## [Excerpt provided]
Clerk of the Circuit Court of Cook County
- Incumbent
- Assumed office December 4, 2024
- Preceded by: Iris Martinez

President of the Metropolitan Water Reclamation District of Greater Chicago Board of Commissioners
- In office January 2015 – January 2019
- Preceded by: Barbara McGowan (acting)
- Succeeded by: Kari Steele

Member of the Metropolitan Water Reclamation District of Greater Chicago Board of Commissioners
- In office August 5, 2009 – December 4, 2024
- Preceded by: Patricia Young
- Succeeded by: Beth McElroy Kirkwood Sharon Waller

Personal details
- Born: Chicago, Illinois, U.S.
- Party: Democratic
- Education: Trinity Washington University (BA) Georgetown University (attended) University of Illinois, Chicago (JD) Loyola University Chicago (MBA)

= Mariyana Spyropoulos =

American lawyer and politician

Mariyana Spyropoulos is an American lawyer and politician currently serving as the clerk of the Circuit Court of Cook County. She was previously a member of the Metropolitan Water Reclamation District of Greater Chicago Board of Commissioners.

==Family and early life==
Spyropoulos is the daughter of Erika and Ted Spyropoulos. Her father was a notable businessman, and a prominent member of the Greek American community. Her mother has served on the Illinois Arts Council.

Spyropoulos received her bachelor's from Trinity Washington University and did graduate work in American government at Georgetown University before eventually coming back to Chicago for her Juris Doctor from the John Marshall Law School (now known as the University of Illinois Chicago School of Law) in 1996 and later earned a Masters in Business Administration from Loyola University Chicago in 2007.

## [Dataset extract]
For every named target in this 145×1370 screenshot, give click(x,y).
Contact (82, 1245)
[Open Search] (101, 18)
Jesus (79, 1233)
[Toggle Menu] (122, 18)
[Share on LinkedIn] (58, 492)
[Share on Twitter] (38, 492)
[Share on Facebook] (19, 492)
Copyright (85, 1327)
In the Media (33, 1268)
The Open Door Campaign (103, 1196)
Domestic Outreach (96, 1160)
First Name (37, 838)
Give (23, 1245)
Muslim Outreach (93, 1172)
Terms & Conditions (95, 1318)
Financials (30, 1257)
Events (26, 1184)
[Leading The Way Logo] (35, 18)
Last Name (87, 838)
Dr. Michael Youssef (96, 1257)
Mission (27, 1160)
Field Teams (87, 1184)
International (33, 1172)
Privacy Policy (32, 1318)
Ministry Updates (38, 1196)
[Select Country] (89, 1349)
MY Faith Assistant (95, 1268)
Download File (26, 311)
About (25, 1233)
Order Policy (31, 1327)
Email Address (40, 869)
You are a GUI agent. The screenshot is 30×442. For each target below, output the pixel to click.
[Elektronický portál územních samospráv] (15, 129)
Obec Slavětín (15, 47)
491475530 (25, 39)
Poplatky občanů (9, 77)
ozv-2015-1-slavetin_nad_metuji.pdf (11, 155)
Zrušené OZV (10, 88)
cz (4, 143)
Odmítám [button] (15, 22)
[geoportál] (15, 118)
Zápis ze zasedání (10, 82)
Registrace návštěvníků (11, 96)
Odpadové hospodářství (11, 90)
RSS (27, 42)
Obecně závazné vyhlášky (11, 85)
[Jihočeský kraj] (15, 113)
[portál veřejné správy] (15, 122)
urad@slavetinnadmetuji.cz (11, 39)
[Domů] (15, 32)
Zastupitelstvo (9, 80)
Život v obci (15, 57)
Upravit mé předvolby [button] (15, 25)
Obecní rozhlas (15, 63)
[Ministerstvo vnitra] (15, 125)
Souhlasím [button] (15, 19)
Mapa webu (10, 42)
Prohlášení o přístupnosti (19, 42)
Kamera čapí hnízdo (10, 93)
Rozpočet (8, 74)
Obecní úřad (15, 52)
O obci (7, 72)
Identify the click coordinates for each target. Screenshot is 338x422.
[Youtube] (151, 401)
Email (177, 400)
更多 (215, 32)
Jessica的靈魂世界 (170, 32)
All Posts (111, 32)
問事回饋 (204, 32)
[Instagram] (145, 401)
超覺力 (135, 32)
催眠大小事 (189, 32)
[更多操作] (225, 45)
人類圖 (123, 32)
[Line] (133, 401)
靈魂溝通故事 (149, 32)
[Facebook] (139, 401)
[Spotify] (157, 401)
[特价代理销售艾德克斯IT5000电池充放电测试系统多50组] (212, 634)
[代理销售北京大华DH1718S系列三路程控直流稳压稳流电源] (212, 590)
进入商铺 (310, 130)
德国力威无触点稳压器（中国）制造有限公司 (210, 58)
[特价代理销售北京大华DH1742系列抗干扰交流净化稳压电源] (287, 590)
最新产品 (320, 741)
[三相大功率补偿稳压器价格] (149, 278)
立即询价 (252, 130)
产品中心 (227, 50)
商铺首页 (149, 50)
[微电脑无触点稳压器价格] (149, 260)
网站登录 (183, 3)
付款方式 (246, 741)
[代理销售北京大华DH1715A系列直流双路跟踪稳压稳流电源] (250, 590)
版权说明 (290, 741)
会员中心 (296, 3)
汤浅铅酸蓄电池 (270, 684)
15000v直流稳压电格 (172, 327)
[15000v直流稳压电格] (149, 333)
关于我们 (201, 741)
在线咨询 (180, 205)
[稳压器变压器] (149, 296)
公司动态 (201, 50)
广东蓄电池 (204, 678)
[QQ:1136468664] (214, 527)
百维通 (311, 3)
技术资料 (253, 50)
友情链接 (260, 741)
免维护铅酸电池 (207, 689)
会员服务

## [Exercise task 1]
Based on the biography of Mariyana Spyropoulos, state whether each statement agrees with it: (a) she assumed office as clerk of the Circuit Court of Cook County on December 4, 2024; (b) her mother has served on the Illinois Arts Council; (c) she earned her Masters in Business Administration from Georgetown University. Answer each with yes or no and quote the deciding words.
## [Exercise task 2]
According to the biography of Mariyana Spyropoulos, in what year did she receive her Juris Doctor?
## [Exercise task 3]
Write the next portion of the biography of Mariyana Spyropoulos, starting after its final sentence.

## [Response 1]
(a) Yes: "Assumed office December 4, 2024"
(b) Yes: "Her mother has served on the Illinois Arts Council."
(c) No: "later earned a Masters in Business Administration from Loyola University Chicago in 2007"

## [Response 2]
1996

## [Response 3]
==Legal career==
Spyropoulos first practiced law as a prosecutor, working as an assistant state's attorney in Cook County. She subsequently left this career and in 2005 opened the Chicago law firm of Miriyana
Spyropoulos & Associates. Her legal work has involved environmental advocacy.

Spyropoulos has been a member of the American Bar Association, Illinois State Bar Association, Chicago Bar Association, Hellenic Bar Association, and Women's Bar Association.

==MWRD Board of Commissioners==

In 2008, Spyropoulos unsuccessfully ran for a seat on the Metropolitan Water Reclamation District of Greater Chicago (MWRD) Board of Commissioners. Her candidacy had been endorsed by then-lieutenant governor Pat Quinn. On August 5, 2009, Quinn (now the governor) appointed Spyropoulos to a seat vacated by Patricia Young. She was elected to a full term in 2010, and re-elected in 2016 and 2022.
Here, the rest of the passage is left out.